Suppose researchers use the introduction of faster broadband infrastructure as an instrument for firms’ adoption of cloud computing and then estimate the effect of cloud adoption on productivity. Broadband availability may strongly increase cloud adoption. Yet broadband infrastructure could also improve communication, enable remote work, facilitate e-commerce or affect access to digital services independently of cloud adoption.

Those alternative pathways would threaten the exclusion restriction.

This assumption is often the most difficult aspect of an IV argument because it is fundamentally about the absence of relevant alternative causal pathways. It cannot generally be proven from the observed dataset. Subject-matter knowledge, institutional detail, theory, negative controls, falsification exercises and sensitivity analyses can strengthen or weaken the case, but a non-significant statistical test cannot transform an implausible exclusion restriction into a credible one.

Two-Stage Least Squares

Two-Stage Least Squares (2SLS) is one of the most familiar estimation procedures for linear instrumental-variable models.

In simplified form, suppose X is endogenous, Z is the instrument and Y is the outcome.

The first stage estimates the relationship between Z and X:

X = α₀ + α₁Z + controls + error

This produces the component of X predicted by the instrument.

The second stage uses instrument-induced variation in X to estimate its relationship with Y:

Y = β₀ + β₁X̂ + controls + error

where represents the component of X associated with the instrument within the 2SLS procedure.

This two-stage representation is valuable pedagogically because it shows that IV is not using all observed variation in X in the same way as an ordinary regression. The causal estimate is driven by variation associated with the instrument.

However, successful execution of 2SLS does not demonstrate that the instrument is valid. Statistical software can estimate an IV model using a substantively indefensible instrument just as easily as it can estimate one using a credible instrument. The causal interpretation still comes from the identification assumptions.

This distinction is particularly important in dissertations. 2SLS is an estimation procedure; IV validity is a research-design argument.

What Effect Does IV Estimate?

Students sometimes interpret an IV coefficient as automatically representing the average causal effect for the entire population. That interpretation can be incorrect.

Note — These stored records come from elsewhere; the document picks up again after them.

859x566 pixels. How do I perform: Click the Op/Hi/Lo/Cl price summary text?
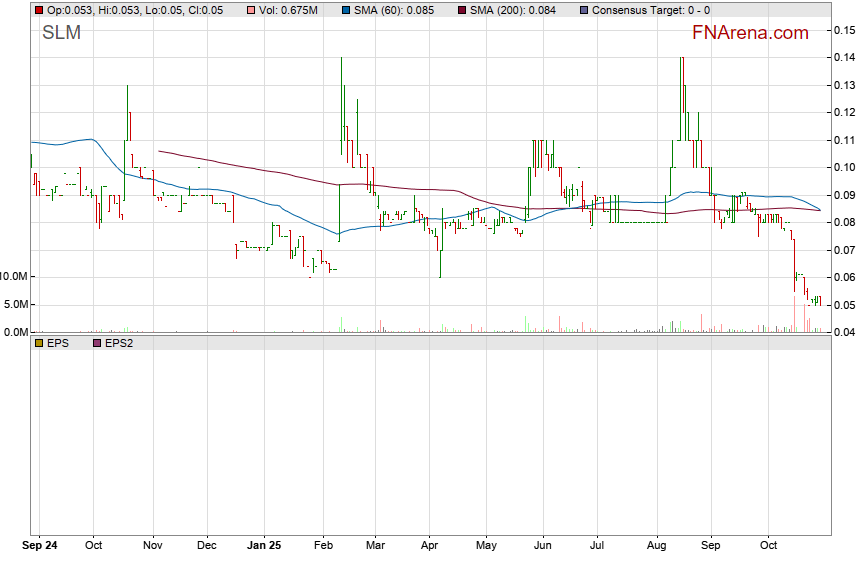(128, 10)
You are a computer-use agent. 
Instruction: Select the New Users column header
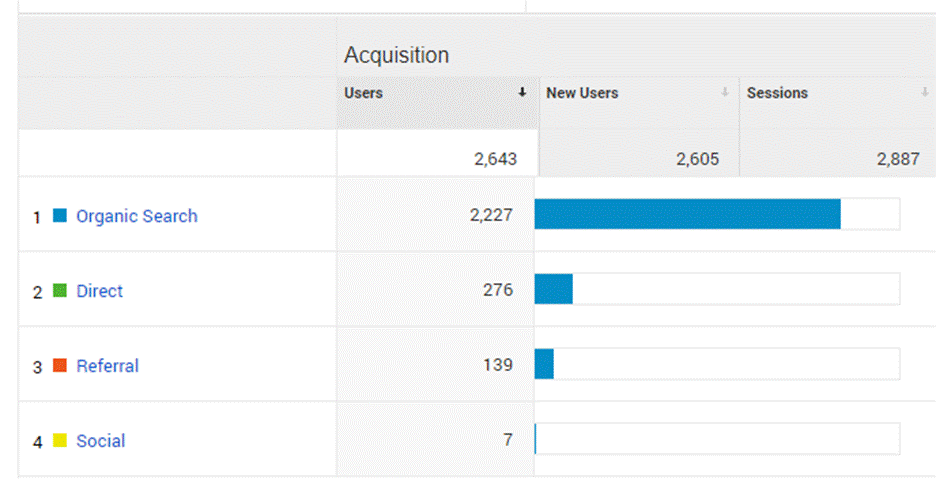coord(582,93)
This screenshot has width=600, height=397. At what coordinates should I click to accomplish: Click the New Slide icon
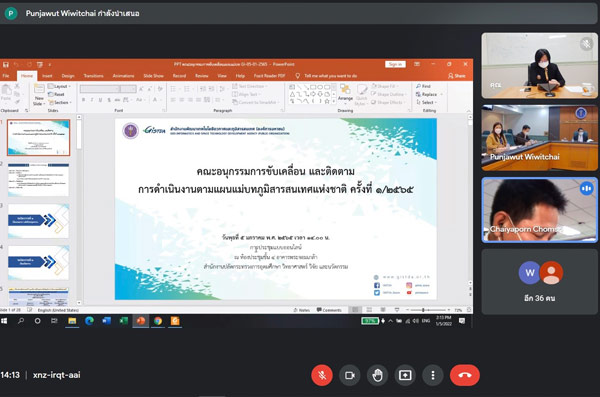tap(39, 94)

Under additional assumptions, including a form of monotonicity, a binary instrument in common IV settings can identify a Local Average Treatment Effect (LATE): the average treatment effect for individuals whose treatment status is changed by the instrument, commonly called compliers. Methodological discussions therefore sometimes introduce monotonicity as an additional assumption needed for this particular interpretation.

Suppose eligibility for a programme increases participation. Some people would participate whether eligible or not, while others would never participate. The IV estimate may primarily identify the effect among those whose participation actually changes because eligibility changes.

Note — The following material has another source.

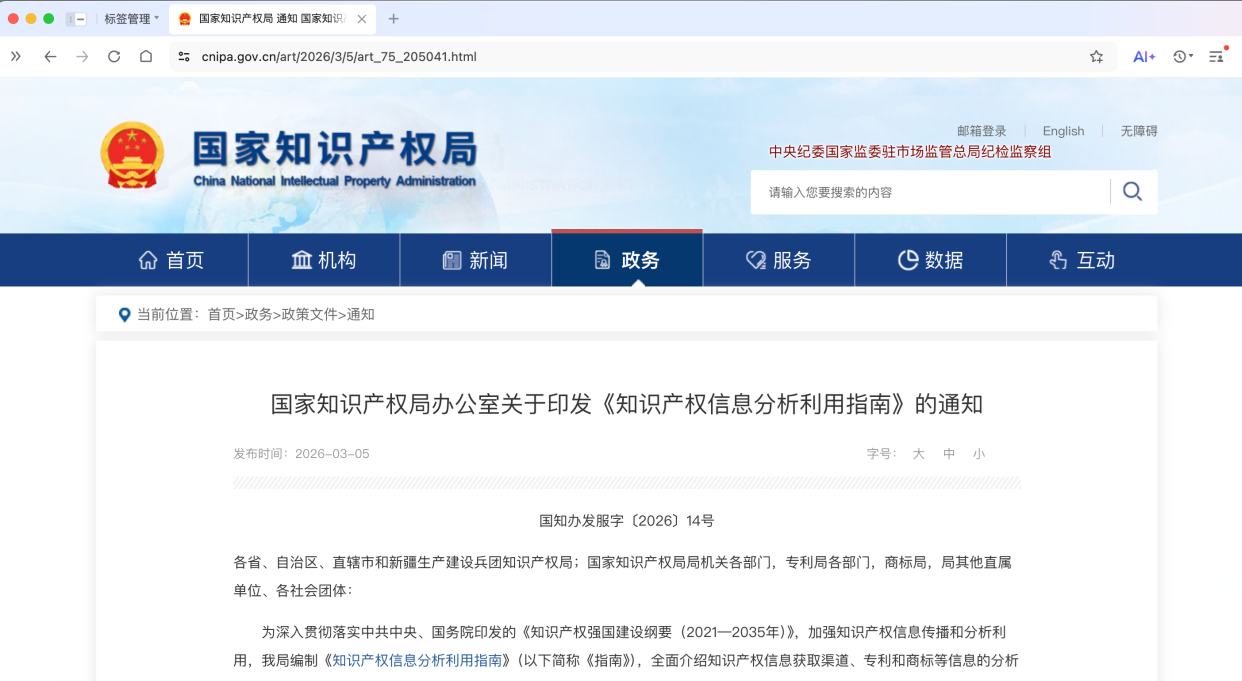
Task: Click the pie chart icon beside 数据
Action: click(907, 259)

This matters for external validity. An IV estimate generated by a particular institutional rule or source of variation should not automatically be generalized to every member of the population. Researchers need to ask:

Whose treatment behaviour is actually changed by this instrument?

The answer helps define the population for whom the estimated causal effect is meaningful.

Dudovskiy Instrument Validity Assessment Framework

The Dudovskiy Instrument Validity Assessment Framework provides a structured process for evaluating whether an instrumental-variable analysis can support the causal claim being proposed. It synthesizes established IV principles into a practical research decision framework rather than proposing a new statistical theory.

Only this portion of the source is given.